# EXERCISE BRIEF:
If a line in the data has the string "Navigate", please show it.

# INPUT DATA:
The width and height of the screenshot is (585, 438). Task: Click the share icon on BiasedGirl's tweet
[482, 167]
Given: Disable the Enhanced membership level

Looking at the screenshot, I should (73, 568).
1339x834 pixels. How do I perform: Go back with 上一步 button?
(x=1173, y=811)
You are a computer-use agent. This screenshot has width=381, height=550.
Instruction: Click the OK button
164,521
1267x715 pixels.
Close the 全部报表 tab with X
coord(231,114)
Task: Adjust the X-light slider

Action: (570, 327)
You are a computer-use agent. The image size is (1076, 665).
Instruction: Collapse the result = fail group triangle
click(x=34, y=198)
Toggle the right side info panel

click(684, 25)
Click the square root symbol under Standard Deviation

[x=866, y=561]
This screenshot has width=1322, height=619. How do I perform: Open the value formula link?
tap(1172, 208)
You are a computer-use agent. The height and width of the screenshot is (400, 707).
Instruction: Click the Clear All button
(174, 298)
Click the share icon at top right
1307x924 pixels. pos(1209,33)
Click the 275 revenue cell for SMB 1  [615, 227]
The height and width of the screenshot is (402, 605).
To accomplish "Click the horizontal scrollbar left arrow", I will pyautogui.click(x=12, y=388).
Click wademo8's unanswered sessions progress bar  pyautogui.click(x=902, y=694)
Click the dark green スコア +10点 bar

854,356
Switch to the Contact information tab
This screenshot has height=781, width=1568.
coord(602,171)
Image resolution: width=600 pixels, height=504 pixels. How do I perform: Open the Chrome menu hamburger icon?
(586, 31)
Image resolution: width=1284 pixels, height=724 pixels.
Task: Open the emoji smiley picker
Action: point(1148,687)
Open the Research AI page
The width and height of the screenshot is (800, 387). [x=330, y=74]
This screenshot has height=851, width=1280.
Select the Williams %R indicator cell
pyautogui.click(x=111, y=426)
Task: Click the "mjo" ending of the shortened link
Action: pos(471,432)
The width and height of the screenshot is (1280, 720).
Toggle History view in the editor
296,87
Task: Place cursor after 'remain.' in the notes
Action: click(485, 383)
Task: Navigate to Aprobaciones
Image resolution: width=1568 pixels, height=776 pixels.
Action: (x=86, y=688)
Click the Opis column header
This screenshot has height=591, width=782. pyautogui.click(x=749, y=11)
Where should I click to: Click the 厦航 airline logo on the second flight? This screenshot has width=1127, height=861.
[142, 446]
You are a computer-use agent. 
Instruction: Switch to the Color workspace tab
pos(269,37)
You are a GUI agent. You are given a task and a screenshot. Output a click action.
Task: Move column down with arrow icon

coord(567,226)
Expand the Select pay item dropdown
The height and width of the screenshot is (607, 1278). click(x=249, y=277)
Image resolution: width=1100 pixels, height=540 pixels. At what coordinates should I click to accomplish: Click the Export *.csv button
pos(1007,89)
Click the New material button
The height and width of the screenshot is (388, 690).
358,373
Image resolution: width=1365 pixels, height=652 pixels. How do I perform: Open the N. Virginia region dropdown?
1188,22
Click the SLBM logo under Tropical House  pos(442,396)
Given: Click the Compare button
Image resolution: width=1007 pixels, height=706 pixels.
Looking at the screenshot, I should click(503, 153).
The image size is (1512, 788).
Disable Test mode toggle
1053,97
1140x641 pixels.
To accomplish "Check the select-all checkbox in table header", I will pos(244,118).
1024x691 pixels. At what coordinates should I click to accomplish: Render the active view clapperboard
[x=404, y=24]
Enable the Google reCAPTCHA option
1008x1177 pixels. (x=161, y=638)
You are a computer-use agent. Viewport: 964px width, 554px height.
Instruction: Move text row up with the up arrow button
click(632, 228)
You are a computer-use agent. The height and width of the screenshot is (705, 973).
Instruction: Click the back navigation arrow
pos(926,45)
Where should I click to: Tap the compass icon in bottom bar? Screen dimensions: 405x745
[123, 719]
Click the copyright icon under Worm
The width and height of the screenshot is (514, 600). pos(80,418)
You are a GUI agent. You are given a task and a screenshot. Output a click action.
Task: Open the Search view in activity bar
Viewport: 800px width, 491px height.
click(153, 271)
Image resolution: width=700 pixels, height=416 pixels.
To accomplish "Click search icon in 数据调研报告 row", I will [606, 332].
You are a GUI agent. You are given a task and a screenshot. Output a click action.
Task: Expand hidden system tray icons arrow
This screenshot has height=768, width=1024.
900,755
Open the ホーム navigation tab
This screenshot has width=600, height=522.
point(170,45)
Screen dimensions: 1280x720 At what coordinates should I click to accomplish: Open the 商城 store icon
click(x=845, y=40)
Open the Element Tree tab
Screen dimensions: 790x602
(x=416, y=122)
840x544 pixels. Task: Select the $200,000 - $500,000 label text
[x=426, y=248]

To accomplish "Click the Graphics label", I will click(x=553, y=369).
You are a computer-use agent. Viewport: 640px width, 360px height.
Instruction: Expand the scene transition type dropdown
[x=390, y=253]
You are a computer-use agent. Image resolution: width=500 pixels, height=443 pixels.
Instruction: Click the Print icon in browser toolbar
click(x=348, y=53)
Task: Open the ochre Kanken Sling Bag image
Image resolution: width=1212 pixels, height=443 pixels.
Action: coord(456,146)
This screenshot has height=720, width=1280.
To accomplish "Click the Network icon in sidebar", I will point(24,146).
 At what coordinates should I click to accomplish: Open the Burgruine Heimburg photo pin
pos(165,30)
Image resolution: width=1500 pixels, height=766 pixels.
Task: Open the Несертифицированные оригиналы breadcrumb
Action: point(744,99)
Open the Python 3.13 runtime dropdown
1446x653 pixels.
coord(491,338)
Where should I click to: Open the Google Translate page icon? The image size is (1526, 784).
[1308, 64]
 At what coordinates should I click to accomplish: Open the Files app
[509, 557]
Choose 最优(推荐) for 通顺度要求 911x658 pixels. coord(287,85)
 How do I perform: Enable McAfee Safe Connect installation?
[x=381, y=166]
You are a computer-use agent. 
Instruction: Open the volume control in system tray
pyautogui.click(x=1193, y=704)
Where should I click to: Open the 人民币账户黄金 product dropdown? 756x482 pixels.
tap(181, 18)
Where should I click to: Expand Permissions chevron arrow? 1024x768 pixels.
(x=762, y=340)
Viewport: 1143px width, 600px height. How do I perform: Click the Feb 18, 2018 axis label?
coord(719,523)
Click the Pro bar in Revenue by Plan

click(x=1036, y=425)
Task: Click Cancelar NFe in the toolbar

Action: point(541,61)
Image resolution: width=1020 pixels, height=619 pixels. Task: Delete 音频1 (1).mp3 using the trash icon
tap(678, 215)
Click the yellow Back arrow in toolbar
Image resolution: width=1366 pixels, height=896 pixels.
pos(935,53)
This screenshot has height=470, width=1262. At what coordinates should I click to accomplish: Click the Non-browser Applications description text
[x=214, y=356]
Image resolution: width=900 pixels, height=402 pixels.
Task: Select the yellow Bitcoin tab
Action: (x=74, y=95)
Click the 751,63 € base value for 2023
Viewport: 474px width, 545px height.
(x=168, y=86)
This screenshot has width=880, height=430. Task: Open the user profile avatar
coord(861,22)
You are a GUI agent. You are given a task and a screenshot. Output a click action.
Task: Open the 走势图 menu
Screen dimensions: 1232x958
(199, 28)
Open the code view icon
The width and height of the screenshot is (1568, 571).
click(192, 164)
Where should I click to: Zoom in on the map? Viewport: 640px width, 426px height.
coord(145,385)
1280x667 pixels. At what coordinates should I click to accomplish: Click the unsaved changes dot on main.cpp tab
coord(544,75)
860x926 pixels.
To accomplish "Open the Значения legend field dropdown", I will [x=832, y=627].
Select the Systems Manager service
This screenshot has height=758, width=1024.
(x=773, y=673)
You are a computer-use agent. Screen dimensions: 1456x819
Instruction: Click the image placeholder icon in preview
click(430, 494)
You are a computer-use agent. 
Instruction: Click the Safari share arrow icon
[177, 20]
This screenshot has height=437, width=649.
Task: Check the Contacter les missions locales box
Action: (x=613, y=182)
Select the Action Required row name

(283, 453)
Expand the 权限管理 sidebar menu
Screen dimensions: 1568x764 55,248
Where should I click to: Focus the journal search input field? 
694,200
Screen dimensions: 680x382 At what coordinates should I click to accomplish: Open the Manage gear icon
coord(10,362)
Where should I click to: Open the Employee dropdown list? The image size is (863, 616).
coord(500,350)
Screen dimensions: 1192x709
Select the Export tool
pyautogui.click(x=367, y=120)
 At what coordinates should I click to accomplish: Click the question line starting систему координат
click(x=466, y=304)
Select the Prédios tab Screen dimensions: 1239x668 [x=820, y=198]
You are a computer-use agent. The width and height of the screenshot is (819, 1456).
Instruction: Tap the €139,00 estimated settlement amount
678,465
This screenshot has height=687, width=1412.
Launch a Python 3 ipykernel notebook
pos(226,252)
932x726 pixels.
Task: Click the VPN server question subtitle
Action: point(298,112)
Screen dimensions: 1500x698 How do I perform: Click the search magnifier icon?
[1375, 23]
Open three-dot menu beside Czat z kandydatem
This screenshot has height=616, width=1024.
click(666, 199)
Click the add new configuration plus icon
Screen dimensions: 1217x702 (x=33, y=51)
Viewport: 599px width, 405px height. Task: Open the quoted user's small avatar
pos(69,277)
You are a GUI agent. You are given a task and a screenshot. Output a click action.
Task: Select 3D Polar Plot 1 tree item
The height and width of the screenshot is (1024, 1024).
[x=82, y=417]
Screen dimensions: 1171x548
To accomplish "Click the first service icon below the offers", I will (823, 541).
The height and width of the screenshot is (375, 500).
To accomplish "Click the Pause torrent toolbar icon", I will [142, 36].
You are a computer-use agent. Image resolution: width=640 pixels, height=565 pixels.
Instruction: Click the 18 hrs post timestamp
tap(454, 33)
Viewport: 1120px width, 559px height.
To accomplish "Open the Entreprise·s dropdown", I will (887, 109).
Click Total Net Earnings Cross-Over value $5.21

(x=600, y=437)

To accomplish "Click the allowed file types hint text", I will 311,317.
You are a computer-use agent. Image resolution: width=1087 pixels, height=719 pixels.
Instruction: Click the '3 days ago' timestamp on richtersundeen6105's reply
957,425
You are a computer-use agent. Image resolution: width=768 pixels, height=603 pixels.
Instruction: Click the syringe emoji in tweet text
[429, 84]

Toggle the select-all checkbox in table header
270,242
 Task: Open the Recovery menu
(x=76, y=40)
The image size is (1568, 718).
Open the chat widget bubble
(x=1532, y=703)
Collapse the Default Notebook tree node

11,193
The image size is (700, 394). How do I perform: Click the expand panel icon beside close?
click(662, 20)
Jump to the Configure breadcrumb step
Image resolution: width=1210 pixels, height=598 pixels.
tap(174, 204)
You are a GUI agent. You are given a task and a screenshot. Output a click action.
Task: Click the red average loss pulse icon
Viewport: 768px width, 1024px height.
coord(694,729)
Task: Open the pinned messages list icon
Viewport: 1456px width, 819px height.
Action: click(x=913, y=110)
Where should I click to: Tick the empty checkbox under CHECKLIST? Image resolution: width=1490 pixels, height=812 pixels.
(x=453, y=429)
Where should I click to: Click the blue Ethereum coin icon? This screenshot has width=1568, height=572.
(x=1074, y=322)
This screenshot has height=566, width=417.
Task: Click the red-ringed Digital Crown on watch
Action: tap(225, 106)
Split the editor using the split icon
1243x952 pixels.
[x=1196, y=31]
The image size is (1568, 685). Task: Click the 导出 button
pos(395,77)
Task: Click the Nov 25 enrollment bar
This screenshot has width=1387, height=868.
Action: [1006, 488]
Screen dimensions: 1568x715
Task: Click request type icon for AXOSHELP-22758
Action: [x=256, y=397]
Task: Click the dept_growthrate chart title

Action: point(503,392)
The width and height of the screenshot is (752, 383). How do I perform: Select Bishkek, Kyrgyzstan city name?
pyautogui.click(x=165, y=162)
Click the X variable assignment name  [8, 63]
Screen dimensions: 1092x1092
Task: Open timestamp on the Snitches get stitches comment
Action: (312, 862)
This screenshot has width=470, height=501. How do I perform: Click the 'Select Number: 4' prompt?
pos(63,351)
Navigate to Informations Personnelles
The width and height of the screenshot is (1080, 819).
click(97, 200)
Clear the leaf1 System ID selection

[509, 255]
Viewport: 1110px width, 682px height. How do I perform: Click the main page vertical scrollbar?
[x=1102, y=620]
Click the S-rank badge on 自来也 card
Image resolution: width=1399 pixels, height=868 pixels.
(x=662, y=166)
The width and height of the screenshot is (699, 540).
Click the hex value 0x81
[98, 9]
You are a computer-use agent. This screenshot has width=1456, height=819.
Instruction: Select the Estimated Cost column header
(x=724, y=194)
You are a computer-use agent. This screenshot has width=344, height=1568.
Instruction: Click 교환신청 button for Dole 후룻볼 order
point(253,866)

# RESPONSE BOX:
Task: Navigate to Aprobaciones
Navigate to Informations Personnelles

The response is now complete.